Buildings of the Olympic village are seen under construction in Rosa Khutor, just east of Sochi, Russia, on Feb. 6, 2013 (Ivan Sekretarev-AP Photo)
Russia's Olympic dream has turned into a nightmare.

Next year's Winter Olympics in the Russian Black Sea resort of Sochi is shaping up to be the most expensive games in history amid reports of massive corruption in the awarding of construction contracts.

According to The Los Angeles Times, the games may cost three times as much as the next most expensive Winter Olympics, the 1998 games in Nagano, Japan, which had a price tag of $17.5 billion. The Summer Olympics in London last year cost about $13 billion, according to the U.K.'s Guardian.

Russian President Vladimir Putin, reportedly furious because costs for the Olympics are expected to be 400% over their original projections, has ordered the firing of a senior member of the Russian Olympic Committee.   His anger is understandable, given how the games are supposed to showcase Russia's achievements, not highlight its corruption and other serious problems. Transparency International ranks Russia No. 133 out of 176 on its latest Corruption Perceptions Index. On this scale, a higher rank indicates more corruption.  

As the BBC recently noted, Russia's Olympic organizers had their work cut out for them even under the best of circumstances because there wasn't much infrastructure in Sochi suitable for a huge international sporting event.

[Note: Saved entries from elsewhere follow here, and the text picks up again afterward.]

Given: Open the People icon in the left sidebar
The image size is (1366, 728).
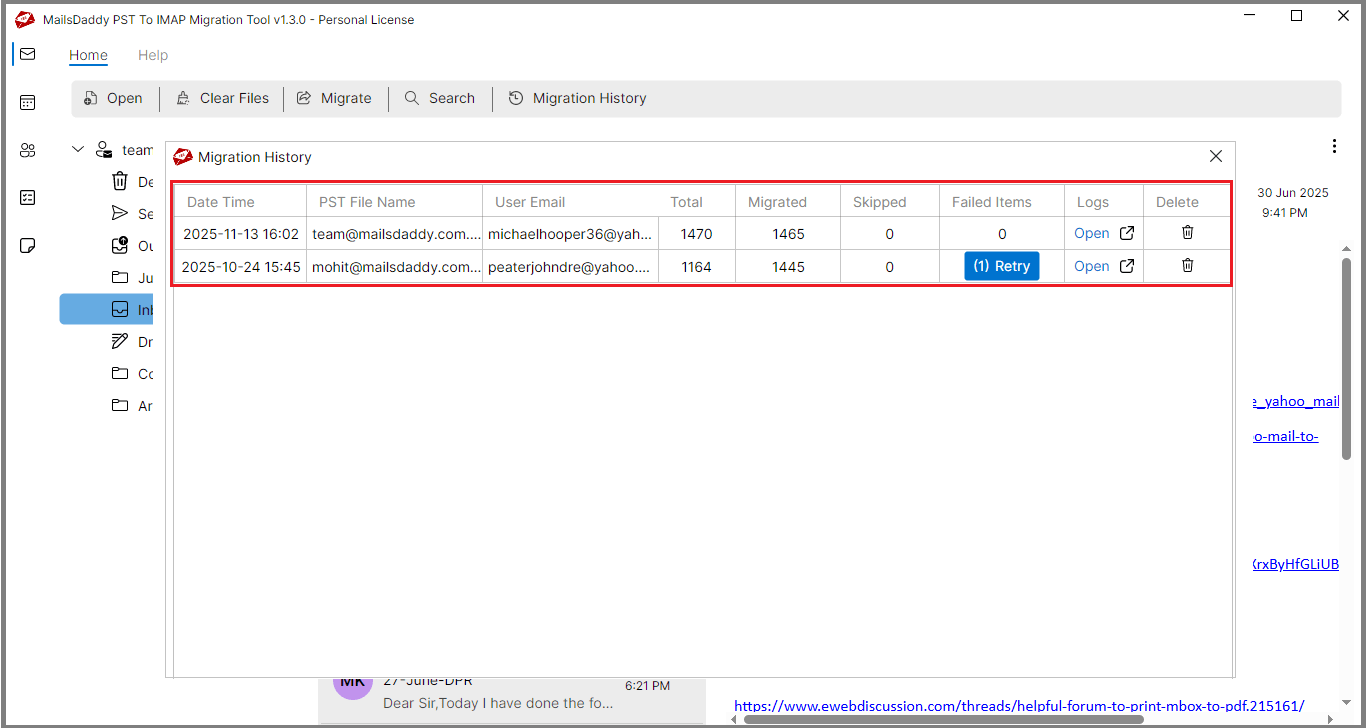Looking at the screenshot, I should [x=27, y=149].
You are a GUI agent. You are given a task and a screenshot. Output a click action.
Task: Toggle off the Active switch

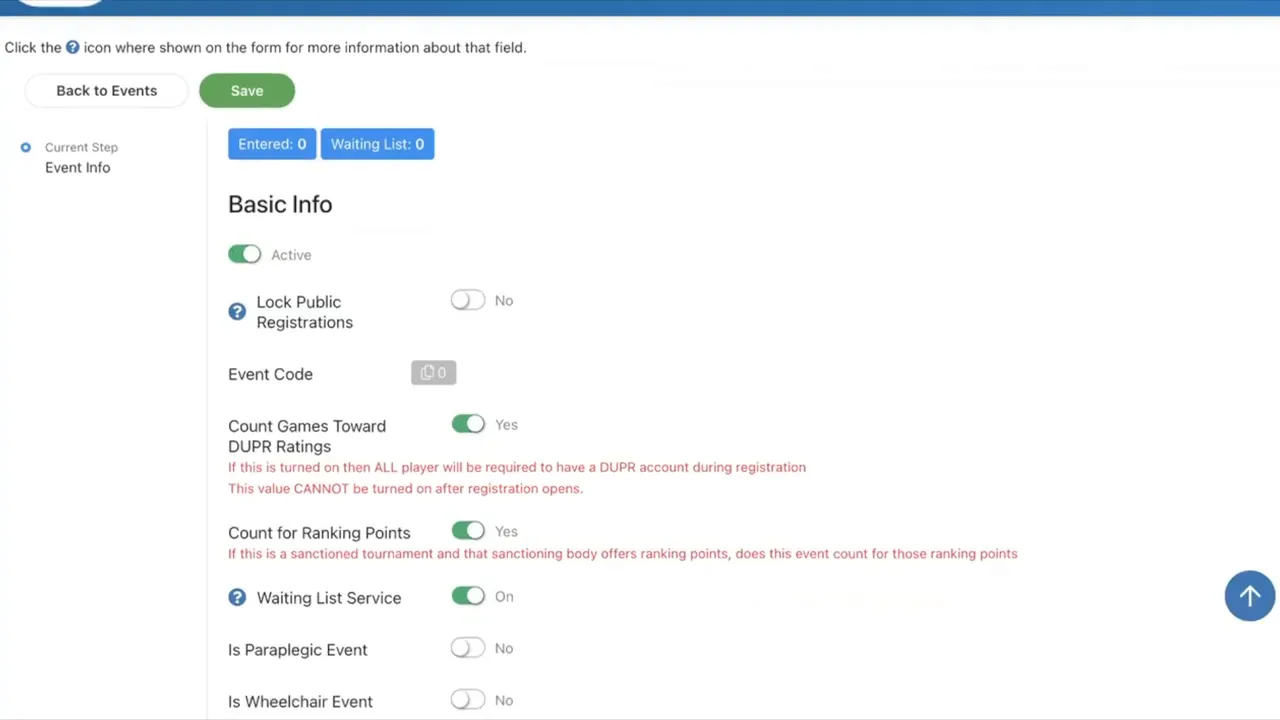pos(244,254)
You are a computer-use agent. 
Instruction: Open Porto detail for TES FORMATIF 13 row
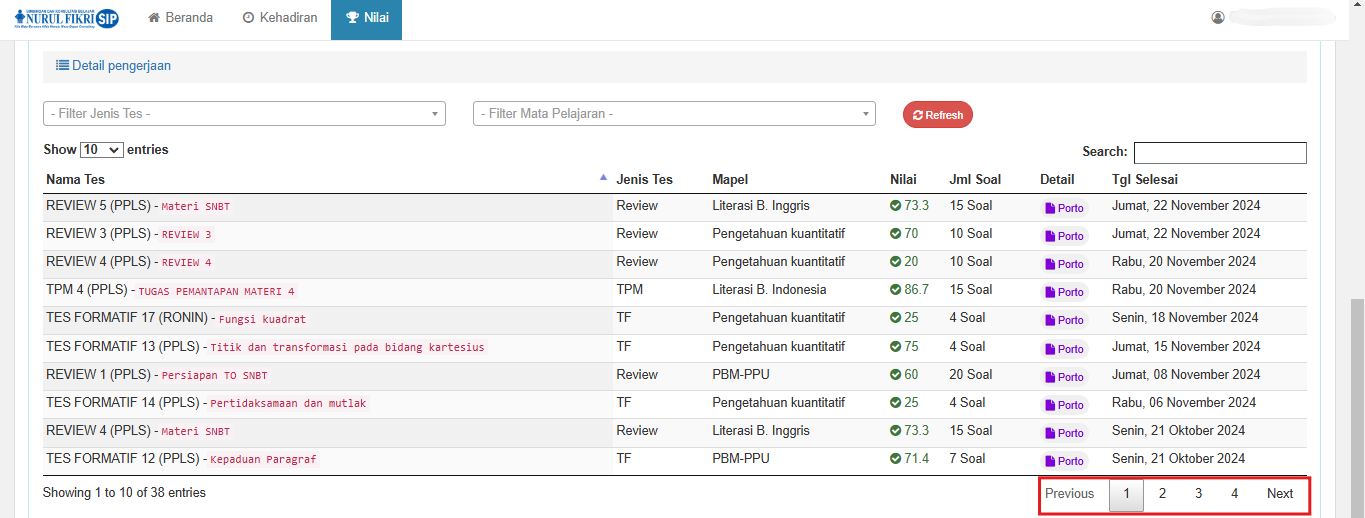pos(1064,349)
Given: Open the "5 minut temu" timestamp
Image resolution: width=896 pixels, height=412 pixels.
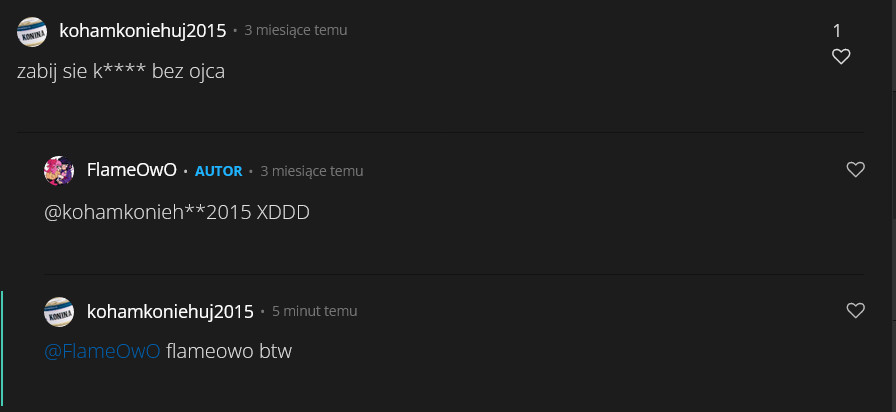Looking at the screenshot, I should 314,312.
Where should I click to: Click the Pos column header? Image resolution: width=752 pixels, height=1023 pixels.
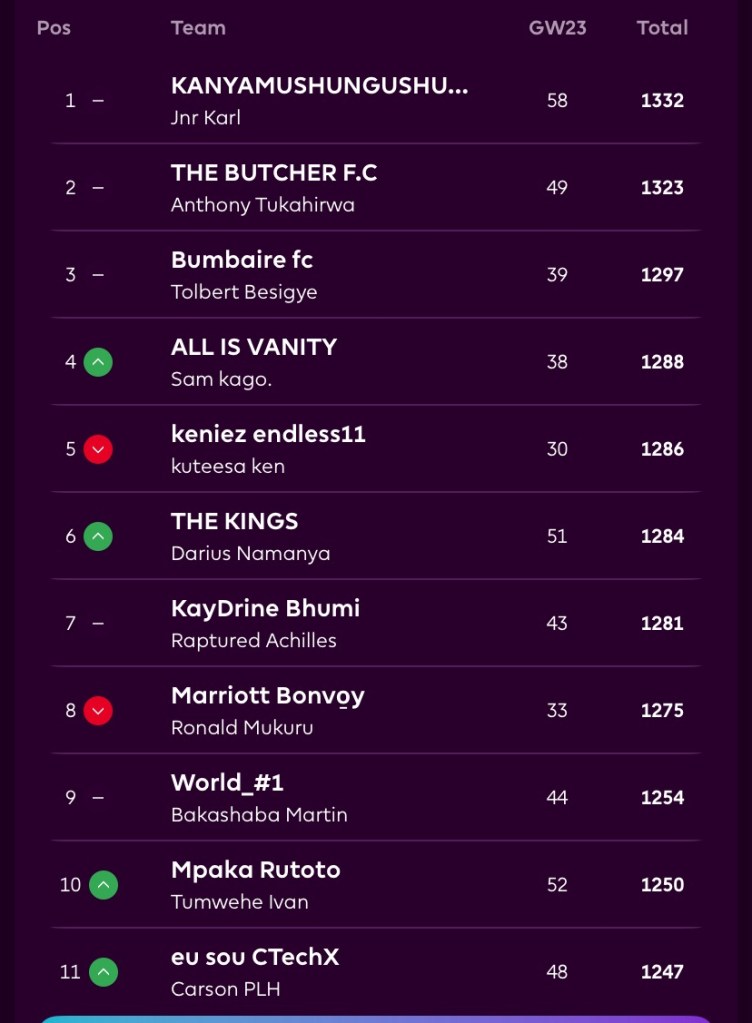point(54,28)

The ski jump alone has become a symbol of how big a boondoggle the games have become. According to The Associated Press, its costs have soared to $265 million from $40 million. Time magazine recently reported that workers building the Olympic facilities are being mistreated. Unlike other countries, which used public funds on the games, Russia is counting on private and state-controlled companies to foot more than half the bill, the AP says.

Sochi isn't the only place where dream of the Olympic games didn't match reality. As CNN noted, it took taxpayers in Montreal three decades to pay off the debt from the 1976 games. Cost overruns are a problem that organizers of many games have faced.